→ Text to read:
<<<<

Considerably less recourse is available when an unregistered copyright is infringed. The owner can seek an injunction that requires an infringer to cease using or exploiting the work. The owner of an infringed but unregistered copyright might also be able to sue for actual damages but not the much more generous statutory damages provided by the Copyright Act. In any such case, it’s best to consult an experienced intellectual property law firm, some of which have posted on their websites detailed explanations for how to defend an unregistered copyright. One such example is here.
Works Made for Hire. An important copyright qualifier that employees should understand is works made for hire. Most organizations have a work for hire policy in which employees must assign full ownership to their employer of any copyrighted materials that they produce during work hours. Some organizations permit their employees to retain copyright to anything they write, photograph or video during work hours so long as the employee grants non-exclusive use of such materials to the employer. Whether the copyright is owned by the employer or the employee, the employer has full rights to use the work.
Copyright does not provide a total monopoly on intellectual property, for the Congress has limited exclusivity of copyrights by establishing their lifetimes. According to the US Copyright Office [PDF]:
For works made for hire and anonymous and pseudonymous works, the duration of copyright is 95 years from first publication or 120 years from creation, whichever is shorter (unless the author’s identity is later revealed in Copyright Office records, in which case the term becomes the author’s life plus 70 years).

>>>>

→ Material shown:
<<<<

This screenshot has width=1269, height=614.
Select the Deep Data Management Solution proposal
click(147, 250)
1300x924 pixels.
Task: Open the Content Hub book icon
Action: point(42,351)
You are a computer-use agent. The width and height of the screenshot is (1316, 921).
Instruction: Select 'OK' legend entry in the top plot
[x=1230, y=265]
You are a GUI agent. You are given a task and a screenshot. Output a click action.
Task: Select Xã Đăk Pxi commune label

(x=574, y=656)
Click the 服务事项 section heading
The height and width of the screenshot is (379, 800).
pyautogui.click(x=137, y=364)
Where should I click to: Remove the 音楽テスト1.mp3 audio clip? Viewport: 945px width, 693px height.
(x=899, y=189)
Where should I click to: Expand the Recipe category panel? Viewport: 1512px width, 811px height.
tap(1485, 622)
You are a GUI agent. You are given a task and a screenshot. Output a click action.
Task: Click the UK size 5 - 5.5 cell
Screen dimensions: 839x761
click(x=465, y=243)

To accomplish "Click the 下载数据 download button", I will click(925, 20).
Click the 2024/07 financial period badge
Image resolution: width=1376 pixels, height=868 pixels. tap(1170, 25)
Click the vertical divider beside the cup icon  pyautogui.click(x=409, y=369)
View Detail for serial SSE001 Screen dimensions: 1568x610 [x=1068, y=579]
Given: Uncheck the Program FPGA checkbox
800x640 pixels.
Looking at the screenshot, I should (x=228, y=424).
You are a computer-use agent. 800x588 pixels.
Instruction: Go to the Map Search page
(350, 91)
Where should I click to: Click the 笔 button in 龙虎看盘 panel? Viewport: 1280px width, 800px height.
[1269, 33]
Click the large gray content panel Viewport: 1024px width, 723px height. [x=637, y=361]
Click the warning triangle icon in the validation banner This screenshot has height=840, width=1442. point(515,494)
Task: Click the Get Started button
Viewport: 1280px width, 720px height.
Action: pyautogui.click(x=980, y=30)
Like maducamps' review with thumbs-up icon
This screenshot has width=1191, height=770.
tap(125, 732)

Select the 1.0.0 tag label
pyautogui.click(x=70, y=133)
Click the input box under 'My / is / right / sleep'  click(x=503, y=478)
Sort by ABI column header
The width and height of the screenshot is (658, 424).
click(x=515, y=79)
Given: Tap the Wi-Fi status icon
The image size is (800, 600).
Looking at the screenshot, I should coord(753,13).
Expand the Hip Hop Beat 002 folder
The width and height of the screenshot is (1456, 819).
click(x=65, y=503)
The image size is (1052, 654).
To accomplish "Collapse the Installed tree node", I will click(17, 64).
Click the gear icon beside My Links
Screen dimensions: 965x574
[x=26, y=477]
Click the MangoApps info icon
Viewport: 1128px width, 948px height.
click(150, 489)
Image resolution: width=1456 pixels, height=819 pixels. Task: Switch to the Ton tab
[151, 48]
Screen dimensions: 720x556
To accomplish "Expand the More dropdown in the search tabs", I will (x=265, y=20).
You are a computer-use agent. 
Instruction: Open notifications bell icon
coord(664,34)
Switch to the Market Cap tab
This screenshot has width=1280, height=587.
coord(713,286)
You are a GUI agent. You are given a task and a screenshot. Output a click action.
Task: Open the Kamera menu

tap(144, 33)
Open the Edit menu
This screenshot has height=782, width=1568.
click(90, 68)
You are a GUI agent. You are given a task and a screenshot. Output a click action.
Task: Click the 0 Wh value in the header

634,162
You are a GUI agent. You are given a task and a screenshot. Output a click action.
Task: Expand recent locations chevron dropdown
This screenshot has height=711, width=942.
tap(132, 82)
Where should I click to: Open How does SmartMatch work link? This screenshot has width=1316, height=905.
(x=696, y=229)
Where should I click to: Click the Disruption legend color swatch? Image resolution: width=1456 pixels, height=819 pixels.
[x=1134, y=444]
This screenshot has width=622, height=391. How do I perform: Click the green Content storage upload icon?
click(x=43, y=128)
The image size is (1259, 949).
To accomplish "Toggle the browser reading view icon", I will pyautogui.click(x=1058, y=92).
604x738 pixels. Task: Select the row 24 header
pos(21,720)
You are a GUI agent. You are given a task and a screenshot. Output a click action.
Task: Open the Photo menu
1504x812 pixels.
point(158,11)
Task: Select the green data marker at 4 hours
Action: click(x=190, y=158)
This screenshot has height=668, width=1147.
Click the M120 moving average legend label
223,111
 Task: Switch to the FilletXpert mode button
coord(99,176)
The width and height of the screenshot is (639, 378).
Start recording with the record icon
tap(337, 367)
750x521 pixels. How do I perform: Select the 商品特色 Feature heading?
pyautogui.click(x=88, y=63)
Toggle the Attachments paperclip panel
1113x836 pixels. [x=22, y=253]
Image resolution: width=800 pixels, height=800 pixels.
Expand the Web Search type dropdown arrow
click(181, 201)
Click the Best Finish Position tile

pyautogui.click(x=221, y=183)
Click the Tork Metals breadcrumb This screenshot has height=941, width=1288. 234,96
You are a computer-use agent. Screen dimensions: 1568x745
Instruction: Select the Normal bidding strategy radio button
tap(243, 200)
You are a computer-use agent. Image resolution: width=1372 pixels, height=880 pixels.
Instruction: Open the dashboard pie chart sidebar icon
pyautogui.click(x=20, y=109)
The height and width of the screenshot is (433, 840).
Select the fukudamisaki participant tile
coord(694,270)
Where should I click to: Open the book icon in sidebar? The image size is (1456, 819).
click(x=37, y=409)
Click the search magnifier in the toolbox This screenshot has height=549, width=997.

>>>>

→ Required task 1: Reproduce a portion of the copyright passage verbatim, beginning at the words "Works Made for Hire. An" and stopping after the words "use the work.".
→ Required task 2: Translate this sentence from the copyright passage into Spanish: "The owner can seek an injunction that requires an infringer to cease using or exploiting the work."
The listing was taken from a separate source.

→ Worked solution 1:
Works Made for Hire. An important copyright qualifier that employees should understand is works made for hire. Most organizations have a work for hire policy in which employees must assign full ownership to their employer of any copyrighted materials that they produce during work hours. Some organizations permit their employees to retain copyright to anything they write, photograph or video during work hours so long as the employee grants non-exclusive use of such materials to the employer. Whether the copyright is owned by the employer or the employee, the employer has full rights to use the work.

→ Worked solution 2: El titular puede solicitar una orden judicial que obligue al infractor a dejar de usar o explotar la obra.